Aun cuando el Talibán exagere groseramente, como sostienen observadores occidentales, está claro que el Gobierno de Ashraf Ghani está sometido a una enorme presión como consecuencia de la decisión de Biden de acelerar la retirada, con las operaciones de combate norteamericanas finalizadas nada menos que dos meses antes de la fecha límite originalmente comunicada por el presidente estadounidense.
El portavoz del Pentágono, John Kirby, declaró en Fox News Sunday que Washington “ve con gran preocupación” cómo los insurgentes talibanes toman el control de cada vez más partes del país.
Con perspectivas poco realistas de un acuerdo negociado entre Kabul y el Talibán en las conversaciones que están teniendo lugar en Qatar, el escenario está preparado para que Pekín extienda su influjo por un país que lleva en la esfera de influencia norteamericana desde finales de los años 80 del siglo pasado.
Pekín ya disfruta de buenas relaciones con el vecino Pakistán, donde el carismático primer ministro, Imran Jan, fue una vez denominado Talibán Jan por su apoyo al referido movimiento islamista.

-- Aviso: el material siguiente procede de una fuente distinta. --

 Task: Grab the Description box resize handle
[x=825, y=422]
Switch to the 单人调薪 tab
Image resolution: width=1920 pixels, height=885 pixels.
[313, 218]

Jan también ha sido criticado por llamar “mártir” al líder de Al Qaeda, Osama ben Laden, luego de que éste fuera abatido por tropas especiales norteamericanas en su refugio paquistaní en 2011.

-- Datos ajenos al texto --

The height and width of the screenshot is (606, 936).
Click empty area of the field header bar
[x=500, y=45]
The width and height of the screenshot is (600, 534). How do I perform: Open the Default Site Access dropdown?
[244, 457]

Como parte de los esfuerzos chinos por ampliar y consolidar sus redes en Asia Central, Pekín está volcada en expandir su influencia en Afganistán, política que espera coseche sus frutos si el Talibán consigue hacerse con el control de todo el país.
Los intentos previos chinos de forjar lazos en Afganistán se vieron obstaculizados por el penoso trato de Pekín a la minoría musulmana uigur en la provincia de Xinjiang (noroeste de China). Los uigures han estado siempre muy ligados al Talibán, de hecho combatientes uigures fueron enviados al centro de internamiento de Guantánamo luego de ser capturados en Afganistán durante la intervención militar norteamericana de 2001, luego de los ataques del 11-S.
En un intento de mejorar sus relaciones con Pekín, el Talibán se negó a condenar la persecución china contra los musulmanes de Xinjiang, y ha afirmado que no acogerá más combatientes uigures en el territorio que controla.
Por otro lado, funcionarios chinos han abierto canales no oficiales con el Talibán para poner fin a la eterna guerra civil que asuela el país.
A juzgar por su animosa defensa de su decisión de retirar las tropas norteamericanas, claramente Biden cree que a EEUU le interesa poner fin a su presencia en Afganistán. Pero si la retirada norteamericana no hace sino abrir el camino a que China se convierta en el nuevo poder dominante en Afganistán, Biden será responsable de un desastre estratégico colosal para Occidente.